Jarrick doesn’t move. “She’s in shock.”
“She’s in heat,” Tres says, voice curling from the trees behind them. “Don’t pretend it’s not why you’re rushing to get her alone.”
I flinch. The burn in my gut stirs again—hotter now, crueler, shame-laced and thick.
“I’m not going anywhere,” I snap, voice rough, broken. “Don’t talk like I’m some dying rabbit.”
Malrik steps closer. Too close. His boots graze my knee where I’m still crouched low in the dirt. I pull the jacket tighter around me.
“You shifted for the first time without help,” he says. “Fell. Bled. Woke up naked in the woods with three Alphas breathing down your throat. You’re not a rabbit, little one. But you’re not fooling anyone either.”
“What does that mean?”
“I’m taking her to the office,” Jarrick says, rising again.
“No.” Malrik’s already walking forward, his bare chest still heaving from the shift. “You’re not hiding her in your den like she’s yours.”
“She’s not yours either,” Jarrick snaps, low.
Tres growls behind them. His shift’s only halfway done—claws still out, his mouth too sharp, his eyes glowing. “Enough. We bring her back. Pack house. She gets treated where we can see her. She’s an omega in heat, not a f*****g secret.”
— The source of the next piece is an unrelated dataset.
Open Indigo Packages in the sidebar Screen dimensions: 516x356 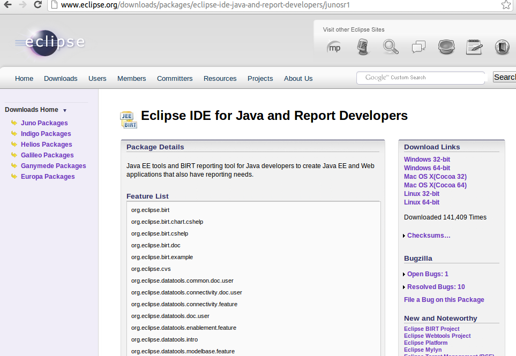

Jarrick bristles, but he looks at me again. My body’s sagging now, the heat still pulsing low in my belly, the shame of it burning hotter than blood.
“Can you walk?” he asks.
I try. My knees slip out from under me, and I hiss as the jacket shifts open.
Malrik growls. “Pick her up.”
Jarrick lifts me before I can protest—arms under my legs, chest to mine. He’s hot. Scalding. Too close. His pulse beats against my ribs.
“I’ve got you,” he murmurs, and I don’t know why but my body melts into it.